Stored items

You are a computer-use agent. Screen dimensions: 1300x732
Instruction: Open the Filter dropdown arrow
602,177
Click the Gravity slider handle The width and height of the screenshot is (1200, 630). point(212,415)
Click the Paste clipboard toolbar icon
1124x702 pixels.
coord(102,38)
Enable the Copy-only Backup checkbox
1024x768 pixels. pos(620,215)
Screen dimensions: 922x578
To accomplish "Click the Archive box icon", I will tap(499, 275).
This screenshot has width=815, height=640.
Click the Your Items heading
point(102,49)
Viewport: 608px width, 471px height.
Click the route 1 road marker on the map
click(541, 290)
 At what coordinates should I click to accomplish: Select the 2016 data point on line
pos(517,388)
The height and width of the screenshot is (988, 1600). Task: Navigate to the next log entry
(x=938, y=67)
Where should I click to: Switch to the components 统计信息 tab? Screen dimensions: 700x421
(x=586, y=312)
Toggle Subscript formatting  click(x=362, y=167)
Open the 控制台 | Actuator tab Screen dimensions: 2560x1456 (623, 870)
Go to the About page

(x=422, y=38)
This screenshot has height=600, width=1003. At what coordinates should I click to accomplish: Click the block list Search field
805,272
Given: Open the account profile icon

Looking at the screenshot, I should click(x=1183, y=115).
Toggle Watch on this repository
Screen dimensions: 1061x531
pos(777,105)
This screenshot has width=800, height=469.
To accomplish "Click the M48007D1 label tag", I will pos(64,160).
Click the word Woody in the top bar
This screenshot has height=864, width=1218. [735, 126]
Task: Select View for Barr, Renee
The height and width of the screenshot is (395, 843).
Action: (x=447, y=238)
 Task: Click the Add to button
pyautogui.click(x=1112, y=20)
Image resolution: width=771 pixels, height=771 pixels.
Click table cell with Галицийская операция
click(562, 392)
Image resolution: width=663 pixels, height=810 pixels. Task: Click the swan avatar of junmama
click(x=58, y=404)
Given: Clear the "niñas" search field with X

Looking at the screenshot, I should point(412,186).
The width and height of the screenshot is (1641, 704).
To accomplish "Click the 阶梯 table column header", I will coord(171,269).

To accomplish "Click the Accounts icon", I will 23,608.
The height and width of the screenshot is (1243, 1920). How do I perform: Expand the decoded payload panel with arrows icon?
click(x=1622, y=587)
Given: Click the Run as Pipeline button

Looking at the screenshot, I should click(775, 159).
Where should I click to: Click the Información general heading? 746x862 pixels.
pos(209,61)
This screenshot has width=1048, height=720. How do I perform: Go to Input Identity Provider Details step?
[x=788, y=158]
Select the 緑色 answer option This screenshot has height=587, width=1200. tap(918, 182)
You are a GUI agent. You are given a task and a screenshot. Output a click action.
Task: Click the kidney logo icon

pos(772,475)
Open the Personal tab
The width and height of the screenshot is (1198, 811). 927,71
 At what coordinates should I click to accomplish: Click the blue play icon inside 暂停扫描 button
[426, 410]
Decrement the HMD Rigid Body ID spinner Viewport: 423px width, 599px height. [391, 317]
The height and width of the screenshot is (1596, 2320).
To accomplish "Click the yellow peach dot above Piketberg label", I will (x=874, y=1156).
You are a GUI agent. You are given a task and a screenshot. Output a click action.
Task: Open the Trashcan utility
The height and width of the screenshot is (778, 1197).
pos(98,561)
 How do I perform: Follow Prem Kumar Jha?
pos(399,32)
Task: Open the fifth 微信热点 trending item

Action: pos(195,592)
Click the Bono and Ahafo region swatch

▶ _EXERCISE_: Please transfer the stretch from the line containing "Task: Open the fifth 微信热点 trending item" through the end of the records, requests included, adding 53 to every coordinate in the answers.

▶ _RESULT FOR THIS EXERCISE_:
Task: Open the fifth 微信热点 trending item

Action: pos(248,645)
Click the Bono and Ahafo region swatch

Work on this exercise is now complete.